Imagine a seguinte situação. Um típico terminal aéreo estatal sucateado, com problemas que vão desde banheiro sujo até pessoas dormindo no chão por falta de uma infraestrutura elementar. Depois de privatizado, ele vira modelo de modernidade. Mas, embora moderno, não tem o movimento esperado. Financeiramente é um abacaxi, que está sendo devolvido ao governo. Essa é a síntese do Aeroporto de Viracopos, em Campinas (SP). Na última semana, um dos mais importantes hubs aéreos do País viveu uma situação inédita na história da aviação. Na quinta-feira (10), a Justiça decretou o encerramento do processo de Recuperação Judicial, iniciado em fevereiro deste ano, para que a concessionária que a administra, a Aeroportos Brasil Viracopos (ABV), possa dar início à devolução de concessão, como prevê a lei de relicitação. O processo é a esperança para que seja possível pagar as dívidas e multas acumuladas nos oito anos de gestão privada. O consórcio, arrematado em leilão por R$ 3,8 bilhões, é formado pela Infraero e pelas construtoras Triunfo, UTC e a francesa Egis.

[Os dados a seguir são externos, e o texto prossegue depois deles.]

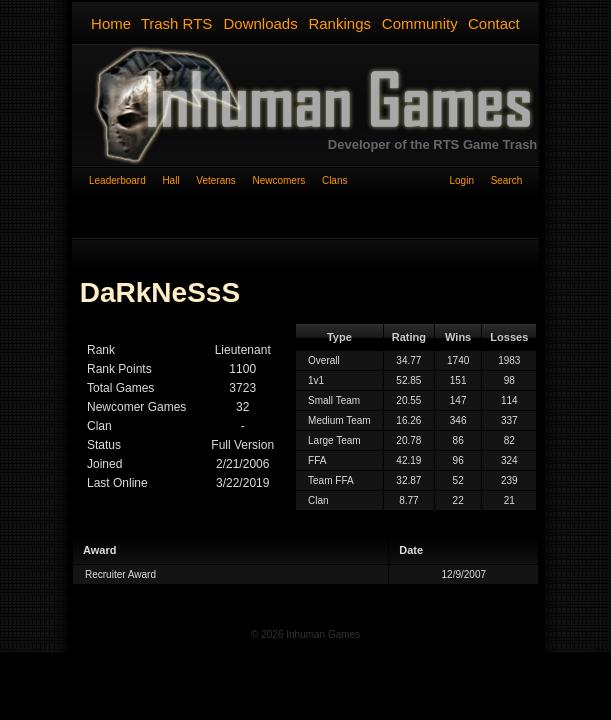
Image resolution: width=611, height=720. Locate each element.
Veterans (224, 180)
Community (420, 23)
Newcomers (286, 180)
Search (507, 180)
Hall (179, 180)
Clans (335, 180)
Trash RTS (177, 23)
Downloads (260, 23)
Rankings (339, 23)
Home (111, 23)
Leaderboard (125, 180)
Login (469, 180)
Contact (494, 23)
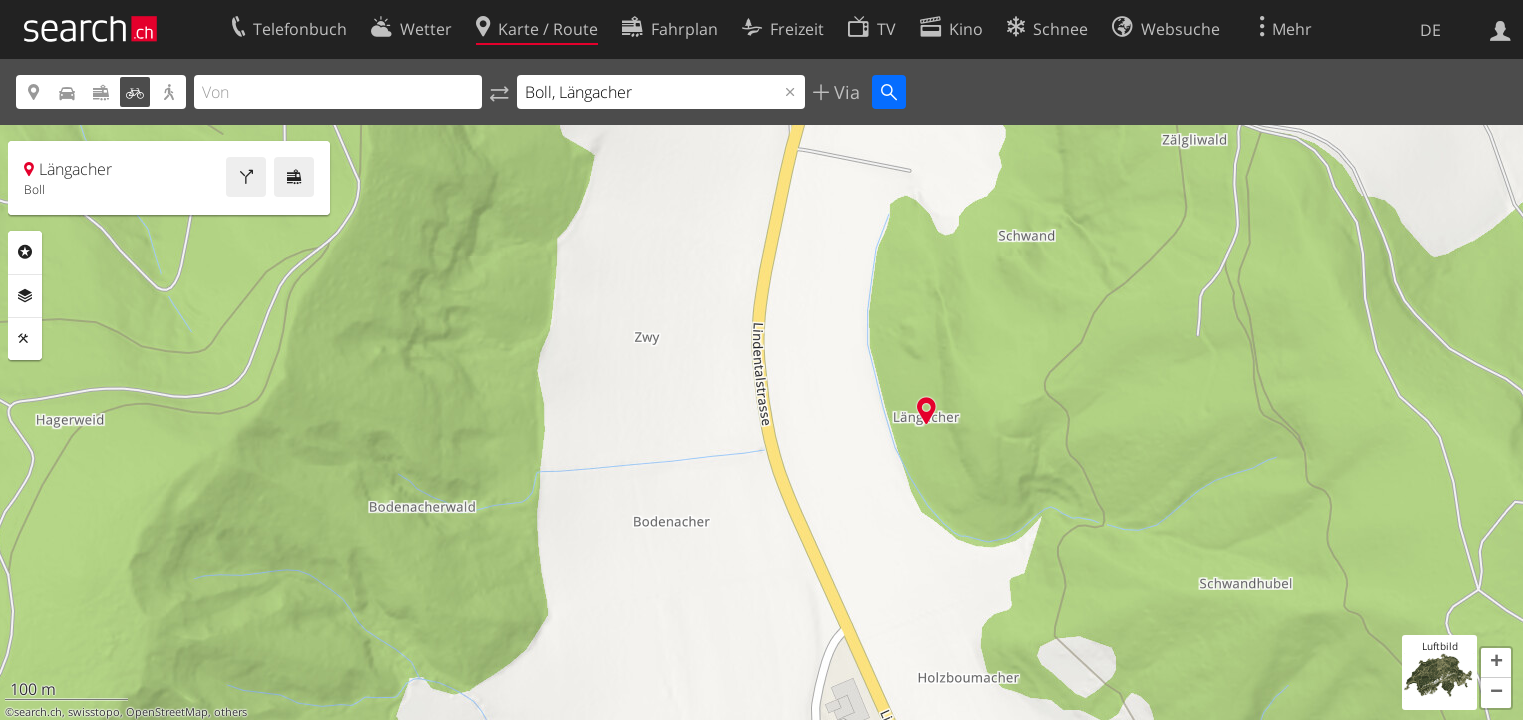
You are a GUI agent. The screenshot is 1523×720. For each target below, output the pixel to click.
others (230, 712)
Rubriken (25, 252)
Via (844, 92)
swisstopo (94, 712)
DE (1430, 30)
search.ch (38, 712)
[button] (1496, 663)
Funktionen (25, 339)
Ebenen (25, 296)
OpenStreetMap (167, 712)
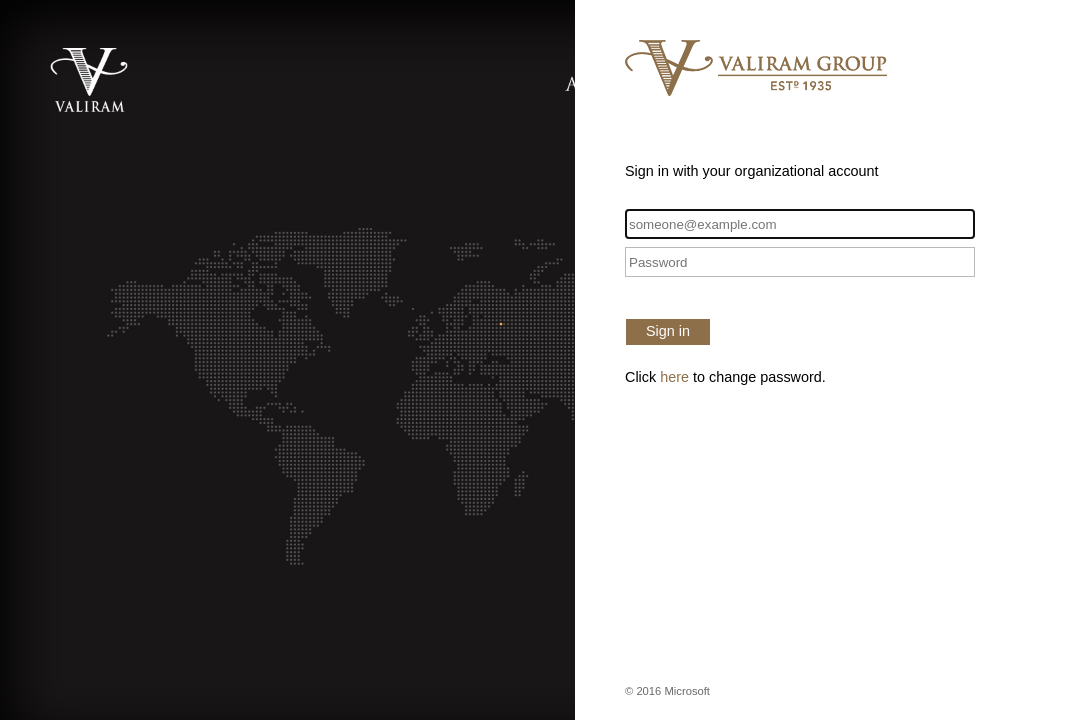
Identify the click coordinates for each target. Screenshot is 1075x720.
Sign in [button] (668, 331)
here (674, 377)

A devolução de Viracopos, no entanto, não representa o fim dos problemas. Em especial pelo fato de que a relicitação, prevista pelo Governo Federal para o terceiro trimestre de 2021, não garante que um novo consórcio seja encontrado, o que impossibilitaria a quitação das dívidas ainda existentes com grandes credores, entre eles a Agência Nacional de Aviação Civil (Anac) e o Banco Nacional de Desenvolvimento Econômico e Social (BNDES).

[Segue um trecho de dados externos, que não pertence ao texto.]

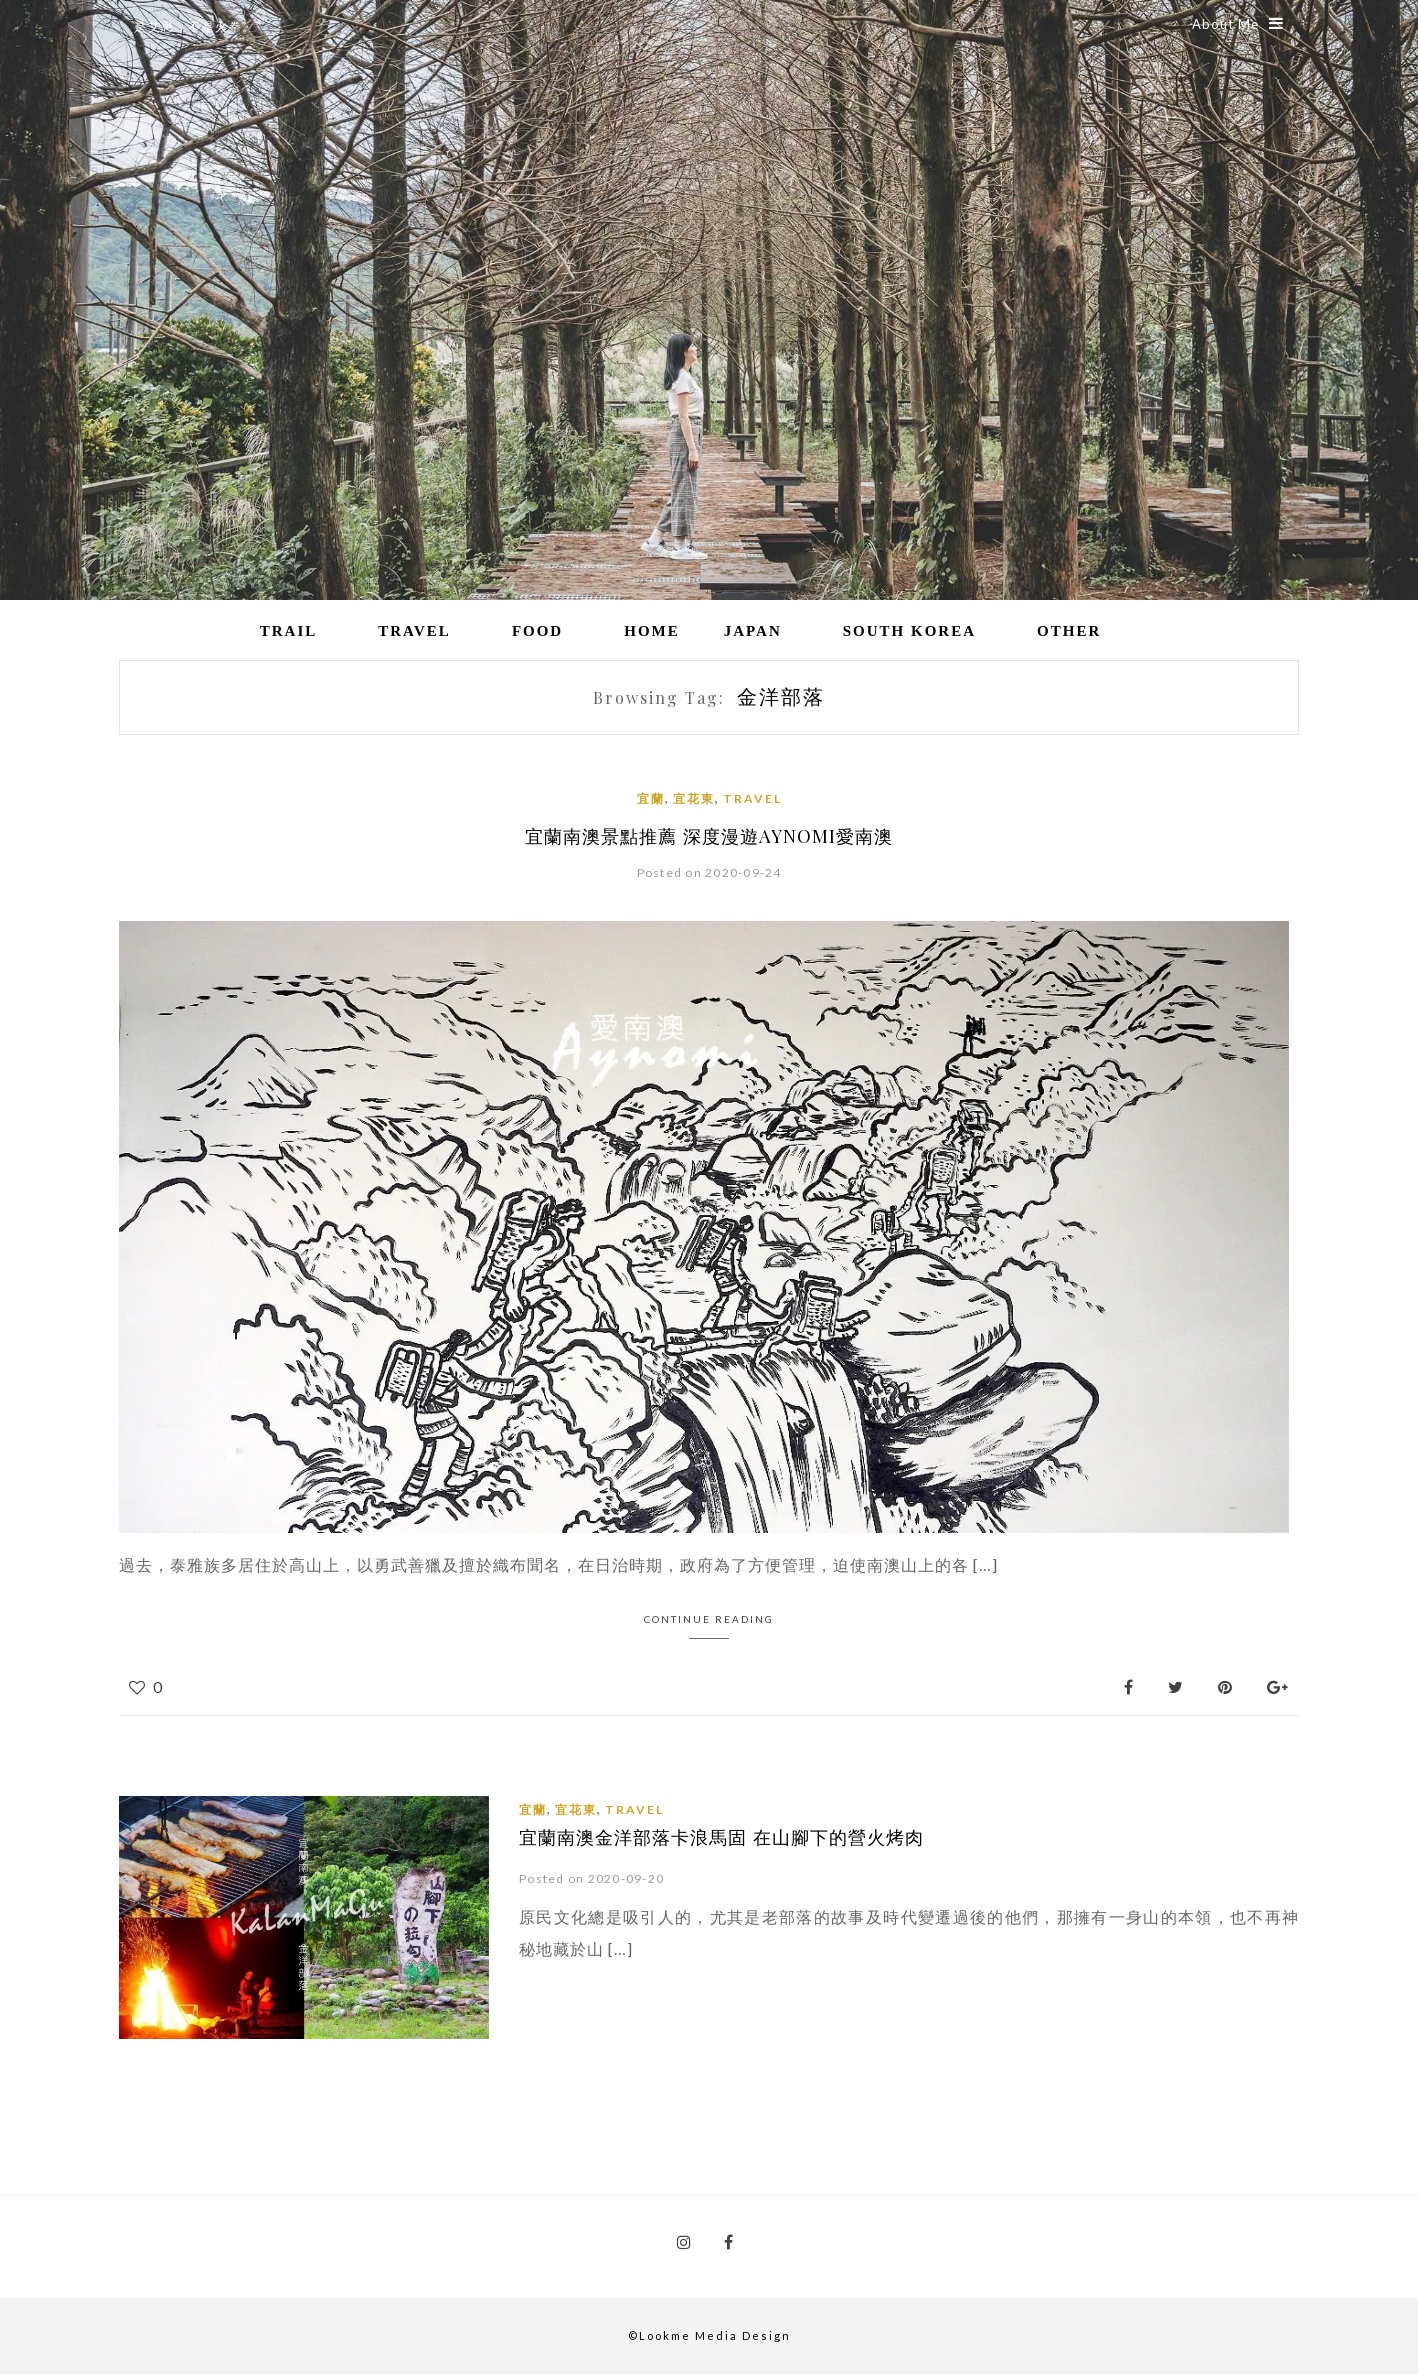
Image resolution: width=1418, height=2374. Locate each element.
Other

R$ 11 bilhão dívida de viracopos à anac, entre multas e outorgas vencidas 

Toda essa turbulência foi originada pela ilusão, reforçada pelo Governo Federal à época, de um cenário favorável à concessionária. As altas expectativas de movimentação de cargas e passageiros não se concretizaram e renderam a Viracopos um terminal exorbitante e subutilizado, afetando diretamente a receita do consórcio. Além disso, a entrega com atrasos deu início a um processo de caducidade de concessão aberto pela Anac. Nele, o órgão regulador cobrava uma rescisão antecipada do contrato por culpa do consórcio, que reagiu entrando com um pedido de Recuperação Judicial no mesmo ano. A estratégia continuou com o anúncio, no fim de 2019, do pedido de relicitação, fato que suspende o processo de caducidade, mas que depende do encerramento da Recuperação Judicial para acontecer.

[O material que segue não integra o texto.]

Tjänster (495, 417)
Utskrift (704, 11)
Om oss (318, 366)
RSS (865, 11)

Em paralelo à relicitação, um processo de arbitragem deve ser iniciado entre Anac e a ABV para calcular o valor das indenizações. Segundo a Anac, o valor entre multas e outorgas vencidas está em mais de R$ 1,1 bilhão. Já Viracopos questiona a exigência contratual de construção de um terminal com capacidade para 25 milhões de passageiros ao ano quando a média anual no aeroporto é de 10,5 milhões.